Internet Source: The San Francisco Chronicle, Daily Datebook E7, October 12, 2000
Source URL: none
Oscar C. Villalon, Chronicle Deputy Book Editor
Veteran writers made up the National Book Award's list of fiction nominees yesterday, while a local poet and a controversial book on the Amazon were among the finalists for the award's three other prizes.
Pulitzer winner Susan Sontag, Alan Lightman, Francine Prose, Charles Baxter and four-time finalist Joyce Carol Oates, who won the award for her 1970 novel, "Them," are all up for the fiction prize this year.
In poetry, Kim Addonizio of San Francisco was nominated for "Tell Me." Addonizio, whose collection was cited in The Chronicle's Book Review for its use of "simple, primary words to make (Addonizio's) profound points and reach her everyman audience," is a past recipient of a Pushcart Prize as well as two fellowships from the National Endowment for the Arts.
Of note among the nonfiction contenders is 93-year-old scholar Jacques Barzun's mammoth work "From Dawn to Decadence: 500 Years of Western Cultural Life, 1500 to the Present." Barzun was a finalist once before, in 1960. One of the other nominees, Patrick Tierney, got the nod for "Darkness in El Dorado: How Scientists and Journalists Devastated the Amazon," in which Tierney argues that anthropologists helped push the Yanomami Indians toward extinction.

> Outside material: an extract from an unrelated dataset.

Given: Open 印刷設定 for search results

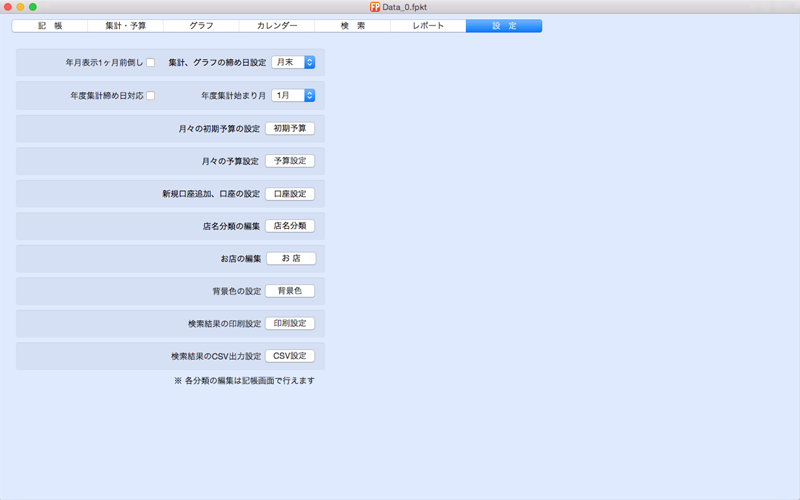Looking at the screenshot, I should tap(290, 323).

National Book Award winners will be announced Nov. 15 in New York City at a ceremony hosted by Steve Martin. Ray Bradbury will receive the Medal for Distinguished Contribution to American Letters.
Winners receive $10,000 and finalists $1,000. Here is the complete list of finalists:
. FICTION
"The Feast of Love," Charles Baxter (Pantheon Books).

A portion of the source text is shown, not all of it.